Alla ricerca del «nome della specie» è dedicato il capitolo IX, dove il punto d’osservazione è allargato alle fonti della tradizione letteraria sull’omosessualità femminile. In un percorso all’indietro che ricalca idealmente quello compiuto da Bianchi, spaziando tra storia e diritto (si veda l’agile sintesi storiografica sulla sodomia, delitto di «misto foro», al capitolo VII), letteratura e arte (l’apparato iconografico fornisce ottimi spunti dal Medioevo al Novecento), la vicenda senese è anche occasione per Barbagli di riflettere sui cambiamenti intervenuti nella società contemporanea, dando seguito alla precedente ricerca sociologica sul tema scritta a quattro mani con Asher Colombo (Omosessuali moderni, 2001).
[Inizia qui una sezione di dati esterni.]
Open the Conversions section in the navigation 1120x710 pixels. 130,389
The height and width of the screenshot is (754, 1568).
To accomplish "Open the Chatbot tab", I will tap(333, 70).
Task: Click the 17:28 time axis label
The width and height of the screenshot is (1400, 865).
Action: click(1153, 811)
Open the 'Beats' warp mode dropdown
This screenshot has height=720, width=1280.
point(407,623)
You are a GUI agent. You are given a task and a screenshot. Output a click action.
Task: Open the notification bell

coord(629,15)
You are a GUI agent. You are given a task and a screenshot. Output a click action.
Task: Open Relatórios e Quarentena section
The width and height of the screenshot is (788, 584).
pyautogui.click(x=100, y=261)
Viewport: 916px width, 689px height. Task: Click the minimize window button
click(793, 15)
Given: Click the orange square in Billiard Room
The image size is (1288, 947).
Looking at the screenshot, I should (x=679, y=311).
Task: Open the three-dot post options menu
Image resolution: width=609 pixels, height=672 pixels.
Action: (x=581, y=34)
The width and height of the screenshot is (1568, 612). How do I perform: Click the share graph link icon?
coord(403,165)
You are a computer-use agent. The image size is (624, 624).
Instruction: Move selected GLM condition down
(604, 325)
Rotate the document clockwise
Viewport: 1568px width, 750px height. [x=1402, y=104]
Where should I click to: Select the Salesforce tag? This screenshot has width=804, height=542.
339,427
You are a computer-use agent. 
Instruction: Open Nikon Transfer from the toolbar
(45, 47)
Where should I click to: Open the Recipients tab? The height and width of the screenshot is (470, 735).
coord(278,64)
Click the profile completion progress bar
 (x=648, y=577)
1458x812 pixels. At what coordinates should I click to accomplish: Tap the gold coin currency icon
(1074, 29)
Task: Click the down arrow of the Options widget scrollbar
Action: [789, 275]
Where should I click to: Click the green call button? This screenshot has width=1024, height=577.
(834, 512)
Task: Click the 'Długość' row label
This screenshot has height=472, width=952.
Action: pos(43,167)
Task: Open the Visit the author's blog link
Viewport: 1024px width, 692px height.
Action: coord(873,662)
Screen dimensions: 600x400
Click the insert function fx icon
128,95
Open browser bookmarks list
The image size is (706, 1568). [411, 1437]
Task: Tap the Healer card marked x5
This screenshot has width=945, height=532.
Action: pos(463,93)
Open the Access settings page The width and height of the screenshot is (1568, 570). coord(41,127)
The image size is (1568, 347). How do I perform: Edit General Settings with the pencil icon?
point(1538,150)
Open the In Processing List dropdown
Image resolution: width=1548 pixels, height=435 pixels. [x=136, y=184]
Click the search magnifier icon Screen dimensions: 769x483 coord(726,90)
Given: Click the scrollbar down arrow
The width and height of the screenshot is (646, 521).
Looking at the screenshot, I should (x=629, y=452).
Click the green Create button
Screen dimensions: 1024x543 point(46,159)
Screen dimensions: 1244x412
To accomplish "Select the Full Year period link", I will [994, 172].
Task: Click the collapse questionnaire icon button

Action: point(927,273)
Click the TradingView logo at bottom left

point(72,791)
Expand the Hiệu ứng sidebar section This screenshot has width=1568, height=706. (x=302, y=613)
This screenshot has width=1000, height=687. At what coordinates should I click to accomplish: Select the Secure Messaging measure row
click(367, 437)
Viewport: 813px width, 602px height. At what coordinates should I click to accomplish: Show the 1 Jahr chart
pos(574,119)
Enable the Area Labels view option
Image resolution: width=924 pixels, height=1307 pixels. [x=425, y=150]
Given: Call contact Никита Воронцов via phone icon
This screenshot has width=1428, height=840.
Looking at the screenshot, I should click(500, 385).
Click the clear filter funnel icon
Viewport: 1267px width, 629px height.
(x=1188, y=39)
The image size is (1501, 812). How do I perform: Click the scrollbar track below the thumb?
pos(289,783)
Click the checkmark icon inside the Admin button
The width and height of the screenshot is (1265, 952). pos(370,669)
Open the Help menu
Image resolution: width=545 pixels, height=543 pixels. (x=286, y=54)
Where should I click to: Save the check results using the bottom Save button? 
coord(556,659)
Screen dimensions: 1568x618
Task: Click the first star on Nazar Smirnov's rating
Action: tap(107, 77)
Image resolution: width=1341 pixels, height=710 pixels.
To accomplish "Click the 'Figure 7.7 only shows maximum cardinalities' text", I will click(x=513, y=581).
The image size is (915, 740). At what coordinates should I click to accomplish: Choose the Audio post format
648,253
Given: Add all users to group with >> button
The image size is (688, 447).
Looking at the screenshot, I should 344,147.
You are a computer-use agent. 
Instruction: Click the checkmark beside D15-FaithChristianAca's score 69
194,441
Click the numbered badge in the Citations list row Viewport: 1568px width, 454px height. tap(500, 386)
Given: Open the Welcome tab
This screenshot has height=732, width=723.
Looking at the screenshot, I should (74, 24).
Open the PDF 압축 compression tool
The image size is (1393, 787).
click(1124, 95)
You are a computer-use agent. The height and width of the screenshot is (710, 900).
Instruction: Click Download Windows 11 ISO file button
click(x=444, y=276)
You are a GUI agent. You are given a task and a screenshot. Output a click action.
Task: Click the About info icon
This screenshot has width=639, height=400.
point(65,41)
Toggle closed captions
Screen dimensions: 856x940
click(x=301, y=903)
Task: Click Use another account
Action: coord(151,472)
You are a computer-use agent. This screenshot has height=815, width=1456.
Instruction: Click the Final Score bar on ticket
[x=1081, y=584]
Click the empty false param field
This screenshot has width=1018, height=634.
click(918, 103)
L’epilogo, infine, riassume i principali punti di svolta e le questioni ancora aperte del campo di ricerca nel quale il libro si colloca: dalla difficoltà di pensare storicamente il nesso tra omosessualità e identità (le donne e gli uomini che abitavano le terre toscane nel Settecento davano un nome, e quale, all’attrazione omosessuale?), alla cesura paradigmatica tra sodomia e omosessualità individuata da Foucault nella medicalizzazione dell’«inversione sessuale» di fine Ottocento; dal conseguente dibattito tra costruttivisti ed essenzialisti sviluppato all’interno delle scienze umane, all’affermazione ultima degli studi di genere.
Ma che cosa pensava Caterina-Giovanni di sé? Quale nome e genere grammaticale avrebbe voluto utilizzassimo? Sono domande condannate all’astrattezza, perché il tempo ha confuso e cancellato molte tracce di quel giovane individuo. Eppure, una riflessione altra rispetto alla tesi dell’anatomista Bianchi, che si occupi di problematizzare e storicizzare, ad esempio con gli strumenti del queer, la rigida contrapposizione binaria dei sessi, e insieme l’eteronormatività, potrebbe probabilmente aggiungere nuove prospettive interpretative alla vicenda, restituendo a essa quella complessità culturale che è propria dei sentimenti più intimi e, in fondo, della vita stessa. È indubbio che attorno alla sessualità, ieri come oggi, gli uomini e le donne abbiano costruito codici morali, norme comportamentali, credenze, ansie, tabù, che sono mutevoli e che dipendono dal contesto culturale cui appartengono. Nonostante i secoli e le persone, però, ciò che si modifica non pare essere la sostanza dei sentimenti, ma la qualità delle idee che definiscono i ruoli di genere e la percezione che abbiamo di essi. I sentimenti, invece, sembrano senza tempo e talvolta non aspettano altro che gli storici tolgano loro la polvere di dosso.